__Task brief__:
Nothing in the data should be left out, so repeat it all exactly.

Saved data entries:
═══
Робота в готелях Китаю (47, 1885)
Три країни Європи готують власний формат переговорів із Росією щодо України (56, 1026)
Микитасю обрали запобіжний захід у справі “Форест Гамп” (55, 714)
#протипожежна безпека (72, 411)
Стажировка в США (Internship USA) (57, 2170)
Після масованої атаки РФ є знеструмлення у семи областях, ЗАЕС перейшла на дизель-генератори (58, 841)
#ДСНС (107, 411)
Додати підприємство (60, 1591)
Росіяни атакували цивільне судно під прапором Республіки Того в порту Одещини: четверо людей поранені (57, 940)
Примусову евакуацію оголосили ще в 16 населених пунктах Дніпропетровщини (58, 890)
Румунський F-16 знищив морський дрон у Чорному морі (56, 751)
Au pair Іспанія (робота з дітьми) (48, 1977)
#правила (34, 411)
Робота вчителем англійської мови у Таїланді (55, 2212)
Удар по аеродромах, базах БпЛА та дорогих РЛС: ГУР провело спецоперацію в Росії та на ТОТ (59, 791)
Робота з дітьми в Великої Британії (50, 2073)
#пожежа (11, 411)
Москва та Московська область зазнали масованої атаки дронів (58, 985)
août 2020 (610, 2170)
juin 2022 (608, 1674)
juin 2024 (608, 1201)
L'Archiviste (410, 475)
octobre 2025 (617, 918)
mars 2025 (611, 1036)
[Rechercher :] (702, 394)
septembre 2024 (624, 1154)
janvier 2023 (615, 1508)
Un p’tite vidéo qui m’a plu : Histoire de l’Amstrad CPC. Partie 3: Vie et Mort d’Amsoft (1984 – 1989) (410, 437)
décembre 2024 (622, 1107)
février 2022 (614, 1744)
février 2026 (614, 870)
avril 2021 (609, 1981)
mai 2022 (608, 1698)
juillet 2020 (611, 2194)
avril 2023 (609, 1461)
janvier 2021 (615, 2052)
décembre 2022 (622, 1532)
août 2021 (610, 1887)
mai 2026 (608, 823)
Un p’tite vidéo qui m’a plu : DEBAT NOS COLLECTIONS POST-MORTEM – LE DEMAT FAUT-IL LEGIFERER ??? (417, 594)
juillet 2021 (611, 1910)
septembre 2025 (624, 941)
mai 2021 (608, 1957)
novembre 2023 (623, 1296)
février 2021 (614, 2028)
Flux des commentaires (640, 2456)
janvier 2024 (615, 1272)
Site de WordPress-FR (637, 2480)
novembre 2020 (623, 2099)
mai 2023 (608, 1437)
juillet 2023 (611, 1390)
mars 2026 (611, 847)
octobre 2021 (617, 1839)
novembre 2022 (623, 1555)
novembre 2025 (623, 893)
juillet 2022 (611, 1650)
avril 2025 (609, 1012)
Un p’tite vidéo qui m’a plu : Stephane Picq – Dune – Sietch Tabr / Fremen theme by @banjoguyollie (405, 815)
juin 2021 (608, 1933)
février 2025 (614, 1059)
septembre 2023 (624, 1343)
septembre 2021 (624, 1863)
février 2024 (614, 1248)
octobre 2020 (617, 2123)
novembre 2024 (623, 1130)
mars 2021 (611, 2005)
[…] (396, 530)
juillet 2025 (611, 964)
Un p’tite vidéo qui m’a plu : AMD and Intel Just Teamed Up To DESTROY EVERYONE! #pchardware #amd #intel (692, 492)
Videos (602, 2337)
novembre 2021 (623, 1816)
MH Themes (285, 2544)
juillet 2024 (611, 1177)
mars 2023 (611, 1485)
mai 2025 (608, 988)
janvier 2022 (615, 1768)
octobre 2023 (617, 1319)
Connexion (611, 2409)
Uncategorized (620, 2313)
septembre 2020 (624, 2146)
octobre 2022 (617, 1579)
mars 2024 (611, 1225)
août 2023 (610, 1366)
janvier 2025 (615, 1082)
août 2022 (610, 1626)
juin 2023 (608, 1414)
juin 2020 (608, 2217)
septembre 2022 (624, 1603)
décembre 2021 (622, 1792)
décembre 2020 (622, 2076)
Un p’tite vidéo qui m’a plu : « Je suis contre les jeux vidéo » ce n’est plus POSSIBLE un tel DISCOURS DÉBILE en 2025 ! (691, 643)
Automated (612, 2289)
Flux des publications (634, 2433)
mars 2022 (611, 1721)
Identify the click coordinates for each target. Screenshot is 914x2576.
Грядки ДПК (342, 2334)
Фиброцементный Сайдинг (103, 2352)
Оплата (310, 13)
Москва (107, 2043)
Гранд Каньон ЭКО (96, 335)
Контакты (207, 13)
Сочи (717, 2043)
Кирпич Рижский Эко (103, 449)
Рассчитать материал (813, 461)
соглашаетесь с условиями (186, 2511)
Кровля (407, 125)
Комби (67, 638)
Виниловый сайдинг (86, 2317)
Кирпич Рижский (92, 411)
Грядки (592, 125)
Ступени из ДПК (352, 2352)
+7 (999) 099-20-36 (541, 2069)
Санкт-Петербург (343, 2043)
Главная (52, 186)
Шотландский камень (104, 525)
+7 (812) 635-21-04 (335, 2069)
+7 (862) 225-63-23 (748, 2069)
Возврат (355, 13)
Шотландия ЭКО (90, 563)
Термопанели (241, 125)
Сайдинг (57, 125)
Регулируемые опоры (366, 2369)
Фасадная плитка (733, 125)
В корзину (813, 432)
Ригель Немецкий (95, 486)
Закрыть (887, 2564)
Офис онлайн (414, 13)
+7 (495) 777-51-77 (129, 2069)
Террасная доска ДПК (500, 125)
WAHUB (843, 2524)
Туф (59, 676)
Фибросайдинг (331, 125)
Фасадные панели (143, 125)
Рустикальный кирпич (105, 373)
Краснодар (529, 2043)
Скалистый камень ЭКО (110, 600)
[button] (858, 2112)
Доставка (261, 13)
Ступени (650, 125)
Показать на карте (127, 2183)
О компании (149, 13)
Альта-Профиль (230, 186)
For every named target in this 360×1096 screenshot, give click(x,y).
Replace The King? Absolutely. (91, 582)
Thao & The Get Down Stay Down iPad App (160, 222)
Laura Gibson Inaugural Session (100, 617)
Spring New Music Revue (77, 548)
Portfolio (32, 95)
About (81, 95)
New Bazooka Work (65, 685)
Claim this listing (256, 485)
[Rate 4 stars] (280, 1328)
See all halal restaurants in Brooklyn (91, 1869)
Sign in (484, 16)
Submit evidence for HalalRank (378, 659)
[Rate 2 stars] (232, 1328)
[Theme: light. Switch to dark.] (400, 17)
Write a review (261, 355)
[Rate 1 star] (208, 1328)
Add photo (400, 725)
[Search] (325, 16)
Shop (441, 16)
═══
__Task answer__:
Робота в готелях Китаю (47, 1885)
Три країни Європи готують власний формат переговорів із Росією щодо України (56, 1026)
Микитасю обрали запобіжний захід у справі “Форест Гамп” (55, 714)
#протипожежна безпека (72, 411)
Стажировка в США (Internship USA) (57, 2170)
Після масованої атаки РФ є знеструмлення у семи областях, ЗАЕС перейшла на дизель-генератори (58, 841)
#ДСНС (107, 411)
Додати підприємство (60, 1591)
Росіяни атакували цивільне судно під прапором Республіки Того в порту Одещини: четверо людей поранені (57, 940)
Примусову евакуацію оголосили ще в 16 населених пунктах Дніпропетровщини (58, 890)
Румунський F-16 знищив морський дрон у Чорному морі (56, 751)
Au pair Іспанія (робота з дітьми) (48, 1977)
#правила (34, 411)
Робота вчителем англійської мови у Таїланді (55, 2212)
Удар по аеродромах, базах БпЛА та дорогих РЛС: ГУР провело спецоперацію в Росії та на ТОТ (59, 791)
Робота з дітьми в Великої Британії (50, 2073)
#пожежа (11, 411)
Москва та Московська область зазнали масованої атаки дронів (58, 985)
août 2020 (610, 2170)
juin 2022 (608, 1674)
juin 2024 (608, 1201)
L'Archiviste (410, 475)
octobre 2025 (617, 918)
mars 2025 (611, 1036)
[Rechercher :] (702, 394)
septembre 2024 (624, 1154)
janvier 2023 (615, 1508)
Un p’tite vidéo qui m’a plu : Histoire de l’Amstrad CPC. Partie 3: Vie et Mort d’Amsoft (1984 – 1989) (410, 437)
décembre 2024 (622, 1107)
février 2022 (614, 1744)
février 2026 (614, 870)
avril 2021 (609, 1981)
mai 2022 (608, 1698)
juillet 2020 (611, 2194)
avril 2023 (609, 1461)
janvier 2021 (615, 2052)
décembre 2022 (622, 1532)
août 2021 (610, 1887)
mai 2026 (608, 823)
Un p’tite vidéo qui m’a plu : DEBAT NOS COLLECTIONS POST-MORTEM – LE DEMAT FAUT-IL LEGIFERER ??? (417, 594)
juillet 2021 (611, 1910)
septembre 2025 (624, 941)
mai 2021 (608, 1957)
novembre 2023 (623, 1296)
février 2021 (614, 2028)
Flux des commentaires (640, 2456)
janvier 2024 (615, 1272)
Site de WordPress-FR (637, 2480)
novembre 2020 (623, 2099)
mai 2023 (608, 1437)
juillet 2023 (611, 1390)
mars 2026 (611, 847)
octobre 2021 (617, 1839)
novembre 2022 (623, 1555)
novembre 2025 (623, 893)
juillet 2022 (611, 1650)
avril 2025 (609, 1012)
Un p’tite vidéo qui m’a plu : Stephane Picq – Dune – Sietch Tabr / Fremen theme by @banjoguyollie (405, 815)
juin 2021 (608, 1933)
février 2025 (614, 1059)
septembre 2023 (624, 1343)
septembre 2021 (624, 1863)
février 2024 (614, 1248)
octobre 2020 (617, 2123)
novembre 2024 (623, 1130)
mars 2021 (611, 2005)
[…] (396, 530)
juillet 2025 (611, 964)
Un p’tite vidéo qui m’a plu : AMD and Intel Just Teamed Up To DESTROY EVERYONE! #pchardware #amd #intel (692, 492)
Videos (602, 2337)
novembre 2021 (623, 1816)
MH Themes (285, 2544)
juillet 2024 (611, 1177)
mars 2023 (611, 1485)
mai 2025 (608, 988)
janvier 2022 (615, 1768)
octobre 2023 (617, 1319)
Connexion (611, 2409)
Uncategorized (620, 2313)
septembre 2020 (624, 2146)
octobre 2022 (617, 1579)
mars 2024 (611, 1225)
août 2023 (610, 1366)
janvier 2025 (615, 1082)
août 2022 (610, 1626)
juin 2023 (608, 1414)
juin 2020 (608, 2217)
septembre 2022 (624, 1603)
décembre 2021 (622, 1792)
décembre 2020 (622, 2076)
Un p’tite vidéo qui m’a plu : « Je suis contre les jeux vidéo » ce n’est plus POSSIBLE un tel DISCOURS DÉBILE en 2025 ! (691, 643)
Automated (612, 2289)
Flux des publications (634, 2433)
mars 2022 (611, 1721)
Identify the click coordinates for each target. Screenshot is 914x2576.
Грядки ДПК (342, 2334)
Фиброцементный Сайдинг (103, 2352)
Оплата (310, 13)
Москва (107, 2043)
Гранд Каньон ЭКО (96, 335)
Контакты (207, 13)
Сочи (717, 2043)
Кирпич Рижский Эко (103, 449)
Рассчитать материал (813, 461)
соглашаетесь с условиями (186, 2511)
Кровля (407, 125)
Комби (67, 638)
Виниловый сайдинг (86, 2317)
Кирпич Рижский (92, 411)
Грядки (592, 125)
Ступени из ДПК (352, 2352)
+7 (999) 099-20-36 (541, 2069)
Санкт-Петербург (343, 2043)
Главная (52, 186)
Шотландский камень (104, 525)
+7 (812) 635-21-04 (335, 2069)
+7 (862) 225-63-23 (748, 2069)
Возврат (355, 13)
Шотландия ЭКО (90, 563)
Термопанели (241, 125)
Сайдинг (57, 125)
Регулируемые опоры (366, 2369)
Фасадная плитка (733, 125)
В корзину (813, 432)
Ригель Немецкий (95, 486)
Закрыть (887, 2564)
Офис онлайн (414, 13)
+7 (495) 777-51-77 (129, 2069)
Террасная доска ДПК (500, 125)
WAHUB (843, 2524)
Туф (59, 676)
Фибросайдинг (331, 125)
Фасадные панели (143, 125)
Рустикальный кирпич (105, 373)
Краснодар (529, 2043)
Скалистый камень ЭКО (110, 600)
[button] (858, 2112)
Доставка (261, 13)
Ступени (650, 125)
Показать на карте (127, 2183)
О компании (149, 13)
Альта-Профиль (230, 186)
For every named target in this 360×1096 screenshot, give click(x,y).
Replace The King? Absolutely. (91, 582)
Thao & The Get Down Stay Down iPad App (160, 222)
Laura Gibson Inaugural Session (100, 617)
Spring New Music Revue (77, 548)
Portfolio (32, 95)
About (81, 95)
New Bazooka Work (65, 685)
Claim this listing (256, 485)
[Rate 4 stars] (280, 1328)
See all halal restaurants in Brooklyn (91, 1869)
Sign in (484, 16)
Submit evidence for HalalRank (378, 659)
[Rate 2 stars] (232, 1328)
[Theme: light. Switch to dark.] (400, 17)
Write a review (261, 355)
[Rate 1 star] (208, 1328)
Add photo (400, 725)
[Search] (325, 16)
Shop (441, 16)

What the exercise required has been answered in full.